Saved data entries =
..............................

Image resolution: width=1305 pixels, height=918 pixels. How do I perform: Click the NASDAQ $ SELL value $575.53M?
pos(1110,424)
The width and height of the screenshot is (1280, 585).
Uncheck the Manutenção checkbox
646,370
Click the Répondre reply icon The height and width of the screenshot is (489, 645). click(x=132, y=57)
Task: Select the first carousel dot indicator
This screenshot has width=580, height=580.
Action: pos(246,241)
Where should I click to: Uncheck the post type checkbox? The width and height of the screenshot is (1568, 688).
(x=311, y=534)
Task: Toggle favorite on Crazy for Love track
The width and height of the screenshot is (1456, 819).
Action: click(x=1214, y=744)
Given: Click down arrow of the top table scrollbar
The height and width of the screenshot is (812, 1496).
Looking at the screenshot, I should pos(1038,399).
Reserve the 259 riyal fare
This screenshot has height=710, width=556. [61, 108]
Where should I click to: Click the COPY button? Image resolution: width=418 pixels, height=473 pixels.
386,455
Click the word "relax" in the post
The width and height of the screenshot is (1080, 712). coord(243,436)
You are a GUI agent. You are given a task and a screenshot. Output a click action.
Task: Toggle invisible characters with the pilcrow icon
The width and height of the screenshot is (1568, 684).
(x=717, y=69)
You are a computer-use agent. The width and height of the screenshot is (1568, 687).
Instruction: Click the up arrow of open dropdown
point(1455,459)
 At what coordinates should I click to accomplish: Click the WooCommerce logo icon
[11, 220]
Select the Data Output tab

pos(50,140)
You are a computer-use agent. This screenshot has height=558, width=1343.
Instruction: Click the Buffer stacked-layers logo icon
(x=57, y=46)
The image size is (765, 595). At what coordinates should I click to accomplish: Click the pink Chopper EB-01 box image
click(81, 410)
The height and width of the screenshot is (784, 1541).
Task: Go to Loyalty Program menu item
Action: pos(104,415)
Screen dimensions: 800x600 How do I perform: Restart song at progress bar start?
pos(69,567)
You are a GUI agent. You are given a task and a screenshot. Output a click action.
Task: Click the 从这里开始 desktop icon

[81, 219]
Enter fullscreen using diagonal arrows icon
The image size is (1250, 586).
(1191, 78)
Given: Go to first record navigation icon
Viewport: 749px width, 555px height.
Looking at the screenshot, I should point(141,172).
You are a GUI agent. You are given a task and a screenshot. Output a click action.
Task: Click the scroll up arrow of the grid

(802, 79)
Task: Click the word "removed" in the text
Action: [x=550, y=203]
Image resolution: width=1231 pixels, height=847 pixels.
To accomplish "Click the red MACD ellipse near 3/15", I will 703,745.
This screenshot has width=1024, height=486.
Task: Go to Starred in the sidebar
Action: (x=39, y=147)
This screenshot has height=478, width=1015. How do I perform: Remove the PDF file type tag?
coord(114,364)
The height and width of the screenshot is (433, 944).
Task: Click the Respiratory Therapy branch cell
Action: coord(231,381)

..............................

Work required =
Please write out the entries exactly, keeping every line intact.

Result of the exercise =
Image resolution: width=1305 pixels, height=918 pixels. How do I perform: Click the NASDAQ $ SELL value $575.53M?
pos(1110,424)
The width and height of the screenshot is (1280, 585).
Uncheck the Manutenção checkbox
646,370
Click the Répondre reply icon The height and width of the screenshot is (489, 645). click(x=132, y=57)
Task: Select the first carousel dot indicator
This screenshot has width=580, height=580.
Action: pos(246,241)
Where should I click to: Uncheck the post type checkbox? The width and height of the screenshot is (1568, 688).
(x=311, y=534)
Task: Toggle favorite on Crazy for Love track
The width and height of the screenshot is (1456, 819).
Action: click(x=1214, y=744)
Given: Click down arrow of the top table scrollbar
The height and width of the screenshot is (812, 1496).
Looking at the screenshot, I should pos(1038,399).
Reserve the 259 riyal fare
This screenshot has height=710, width=556. [61, 108]
Where should I click to: Click the COPY button? Image resolution: width=418 pixels, height=473 pixels.
386,455
Click the word "relax" in the post
The width and height of the screenshot is (1080, 712). coord(243,436)
You are a GUI agent. You are given a task and a screenshot. Output a click action.
Task: Toggle invisible characters with the pilcrow icon
The width and height of the screenshot is (1568, 684).
(x=717, y=69)
You are a computer-use agent. The width and height of the screenshot is (1568, 687).
Instruction: Click the up arrow of open dropdown
point(1455,459)
 At what coordinates should I click to accomplish: Click the WooCommerce logo icon
[11, 220]
Select the Data Output tab

pos(50,140)
You are a computer-use agent. This screenshot has height=558, width=1343.
Instruction: Click the Buffer stacked-layers logo icon
(x=57, y=46)
The image size is (765, 595). At what coordinates should I click to accomplish: Click the pink Chopper EB-01 box image
click(81, 410)
The height and width of the screenshot is (784, 1541).
Task: Go to Loyalty Program menu item
Action: pos(104,415)
Screen dimensions: 800x600 How do I perform: Restart song at progress bar start?
pos(69,567)
You are a GUI agent. You are given a task and a screenshot. Output a click action.
Task: Click the 从这里开始 desktop icon

[81, 219]
Enter fullscreen using diagonal arrows icon
The image size is (1250, 586).
(1191, 78)
Given: Go to first record navigation icon
Viewport: 749px width, 555px height.
Looking at the screenshot, I should point(141,172).
You are a GUI agent. You are given a task and a screenshot. Output a click action.
Task: Click the scroll up arrow of the grid

(802, 79)
Task: Click the word "removed" in the text
Action: [x=550, y=203]
Image resolution: width=1231 pixels, height=847 pixels.
To accomplish "Click the red MACD ellipse near 3/15", I will 703,745.
This screenshot has width=1024, height=486.
Task: Go to Starred in the sidebar
Action: (x=39, y=147)
This screenshot has height=478, width=1015. How do I perform: Remove the PDF file type tag?
coord(114,364)
The height and width of the screenshot is (433, 944).
Task: Click the Respiratory Therapy branch cell
Action: coord(231,381)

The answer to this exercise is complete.